TradingKey - Affected by renewed tensions in the Middle East, Asia-Pacific stock markets closed generally weaker today, with performances in China, Japan, and South Korea diverging but broadly under pressure.
According to TradingView data, the Shanghai Composite Index closed at 3,988.56 points, up slightly by 0.06%; the Shenzhen Component Index closed at 14,407.86 points, rising 0.69%, while the ChiNext Index finished 0.8% higher.
In contrast, the Japanese stock market weakened, with the Nikkei 225 Index falling 0.62% to close at 56,571.50 points; the South Korean market saw a more pronounced decline, as the KOSPI dropped 0.86%, extending market concerns over energy shocks and external uncertainties.
The direct factor driving the weakness in Asia-Pacific markets today remains the rapid rebound in crude oil prices and escalating risks in the Strait of Hormuz.
Following the collapse of U.S.-Iran negotiations, the United States announced it would impose a naval blockade on Iranian ports, WTI crude oil briefly climbed back above $104 per barrel, and Brent also reclaimed the $100 per barrel mark. Rising oil prices not only fuel inflation expectations but also directly suppress the risk appetite of energy-importing nations like Japan and South Korea; thus, the pressure on the Tokyo and Seoul markets was more evident.
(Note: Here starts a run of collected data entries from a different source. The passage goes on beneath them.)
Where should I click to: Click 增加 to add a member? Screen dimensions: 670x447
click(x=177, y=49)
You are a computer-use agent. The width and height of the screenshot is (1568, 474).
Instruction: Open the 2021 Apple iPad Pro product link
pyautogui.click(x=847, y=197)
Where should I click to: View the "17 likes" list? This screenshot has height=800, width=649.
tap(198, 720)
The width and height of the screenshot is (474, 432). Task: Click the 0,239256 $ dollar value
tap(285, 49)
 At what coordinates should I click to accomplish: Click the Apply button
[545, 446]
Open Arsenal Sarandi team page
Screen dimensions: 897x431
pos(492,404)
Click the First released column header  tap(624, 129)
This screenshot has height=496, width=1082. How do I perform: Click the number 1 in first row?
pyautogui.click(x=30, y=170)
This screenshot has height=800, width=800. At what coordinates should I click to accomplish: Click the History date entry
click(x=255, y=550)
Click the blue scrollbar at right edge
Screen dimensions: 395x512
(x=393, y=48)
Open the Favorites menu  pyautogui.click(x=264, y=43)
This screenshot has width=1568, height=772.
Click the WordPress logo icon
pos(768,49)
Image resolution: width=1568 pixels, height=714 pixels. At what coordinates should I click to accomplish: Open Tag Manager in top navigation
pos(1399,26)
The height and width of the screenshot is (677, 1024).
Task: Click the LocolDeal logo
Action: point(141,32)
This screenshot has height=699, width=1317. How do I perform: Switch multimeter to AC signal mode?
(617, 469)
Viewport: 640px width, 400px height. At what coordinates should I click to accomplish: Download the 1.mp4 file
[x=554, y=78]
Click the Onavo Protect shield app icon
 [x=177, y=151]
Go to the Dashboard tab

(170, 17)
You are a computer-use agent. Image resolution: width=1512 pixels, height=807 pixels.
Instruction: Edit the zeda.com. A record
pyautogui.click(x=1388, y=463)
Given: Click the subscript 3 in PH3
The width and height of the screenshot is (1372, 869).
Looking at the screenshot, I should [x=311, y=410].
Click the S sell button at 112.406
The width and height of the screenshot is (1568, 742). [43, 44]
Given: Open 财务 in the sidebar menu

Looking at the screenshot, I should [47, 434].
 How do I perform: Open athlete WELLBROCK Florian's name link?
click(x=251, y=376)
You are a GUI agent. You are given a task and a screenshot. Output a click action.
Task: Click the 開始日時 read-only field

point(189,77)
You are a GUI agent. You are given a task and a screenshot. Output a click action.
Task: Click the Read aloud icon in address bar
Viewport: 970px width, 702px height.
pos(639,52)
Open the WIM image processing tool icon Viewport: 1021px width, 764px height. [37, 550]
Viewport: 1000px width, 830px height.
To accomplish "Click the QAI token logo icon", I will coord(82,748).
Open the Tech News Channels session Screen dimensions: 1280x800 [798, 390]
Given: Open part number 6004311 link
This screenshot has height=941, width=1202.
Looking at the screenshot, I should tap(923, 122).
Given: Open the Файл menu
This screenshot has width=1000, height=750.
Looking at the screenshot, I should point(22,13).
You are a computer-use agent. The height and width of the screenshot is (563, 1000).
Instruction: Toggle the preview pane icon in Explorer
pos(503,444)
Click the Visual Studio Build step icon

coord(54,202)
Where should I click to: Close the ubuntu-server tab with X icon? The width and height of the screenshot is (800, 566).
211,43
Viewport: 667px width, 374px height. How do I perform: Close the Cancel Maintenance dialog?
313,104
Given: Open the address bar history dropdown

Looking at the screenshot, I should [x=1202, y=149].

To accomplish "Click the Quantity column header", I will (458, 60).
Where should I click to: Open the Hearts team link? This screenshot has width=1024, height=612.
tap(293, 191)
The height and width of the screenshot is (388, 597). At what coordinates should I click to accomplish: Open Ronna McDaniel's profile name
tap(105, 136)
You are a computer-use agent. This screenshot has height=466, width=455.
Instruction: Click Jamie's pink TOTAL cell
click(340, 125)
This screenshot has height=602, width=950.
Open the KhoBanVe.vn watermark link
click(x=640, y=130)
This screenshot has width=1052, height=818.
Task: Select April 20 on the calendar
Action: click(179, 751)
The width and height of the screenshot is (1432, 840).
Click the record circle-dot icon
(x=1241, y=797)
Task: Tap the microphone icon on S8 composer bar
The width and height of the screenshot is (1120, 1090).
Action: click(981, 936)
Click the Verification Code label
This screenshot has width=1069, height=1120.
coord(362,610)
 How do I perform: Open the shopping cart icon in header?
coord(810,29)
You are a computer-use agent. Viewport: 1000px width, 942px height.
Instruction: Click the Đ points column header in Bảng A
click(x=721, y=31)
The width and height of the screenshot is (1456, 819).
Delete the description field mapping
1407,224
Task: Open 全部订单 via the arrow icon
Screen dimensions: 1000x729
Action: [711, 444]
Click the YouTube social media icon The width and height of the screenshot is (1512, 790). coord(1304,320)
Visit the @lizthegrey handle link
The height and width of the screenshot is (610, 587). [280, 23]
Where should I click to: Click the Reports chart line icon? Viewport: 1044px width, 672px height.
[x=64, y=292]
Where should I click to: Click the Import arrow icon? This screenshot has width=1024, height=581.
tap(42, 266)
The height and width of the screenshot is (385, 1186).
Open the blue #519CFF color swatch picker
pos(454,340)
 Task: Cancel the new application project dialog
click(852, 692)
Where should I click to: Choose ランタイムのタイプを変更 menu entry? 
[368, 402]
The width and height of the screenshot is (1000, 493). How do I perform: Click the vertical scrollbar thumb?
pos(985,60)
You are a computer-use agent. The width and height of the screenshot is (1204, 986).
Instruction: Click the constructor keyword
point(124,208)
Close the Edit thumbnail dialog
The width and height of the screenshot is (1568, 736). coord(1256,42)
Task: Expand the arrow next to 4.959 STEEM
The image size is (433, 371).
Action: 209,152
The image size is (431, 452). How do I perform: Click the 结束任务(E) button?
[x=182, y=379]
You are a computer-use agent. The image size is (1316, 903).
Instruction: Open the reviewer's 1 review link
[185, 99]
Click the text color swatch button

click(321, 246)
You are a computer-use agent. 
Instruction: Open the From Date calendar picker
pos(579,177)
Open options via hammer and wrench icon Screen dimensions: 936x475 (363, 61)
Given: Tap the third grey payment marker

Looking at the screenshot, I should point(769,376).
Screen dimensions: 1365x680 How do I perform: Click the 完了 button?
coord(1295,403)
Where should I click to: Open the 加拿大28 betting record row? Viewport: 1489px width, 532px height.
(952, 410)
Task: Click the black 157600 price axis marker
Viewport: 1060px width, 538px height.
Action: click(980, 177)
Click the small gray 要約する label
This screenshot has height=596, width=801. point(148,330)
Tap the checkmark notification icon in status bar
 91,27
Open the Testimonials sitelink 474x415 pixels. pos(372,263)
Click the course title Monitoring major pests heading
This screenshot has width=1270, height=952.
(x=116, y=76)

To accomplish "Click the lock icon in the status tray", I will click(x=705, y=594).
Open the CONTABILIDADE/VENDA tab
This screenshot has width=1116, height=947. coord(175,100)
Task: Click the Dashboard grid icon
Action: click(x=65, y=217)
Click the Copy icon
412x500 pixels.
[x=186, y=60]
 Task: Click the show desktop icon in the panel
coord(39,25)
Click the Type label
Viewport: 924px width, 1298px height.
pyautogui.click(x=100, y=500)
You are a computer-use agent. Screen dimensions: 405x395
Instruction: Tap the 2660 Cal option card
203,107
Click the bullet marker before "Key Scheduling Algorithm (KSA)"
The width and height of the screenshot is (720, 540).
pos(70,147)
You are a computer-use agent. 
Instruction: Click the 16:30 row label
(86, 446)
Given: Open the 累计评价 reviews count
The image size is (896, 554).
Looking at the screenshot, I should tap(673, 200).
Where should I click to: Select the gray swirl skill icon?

In terms of sector performance, transportation, shipping, and aviation stocks were the primary drags today. WSJ reports show that, hit by geopolitical risks and rising oil prices, stocks including Cathay Pacific, China Eastern Airlines, Cosco Shipping Energy Transportation, and Hanwha Ocean all pulled back.
Overall, there was no panic selling in the Chinese, Japanese, and South Korean markets today, but the market has clearly entered a "risk repricing" phase, with capital increasingly avoiding sectors sensitive to high oil prices in favor of defensive assets.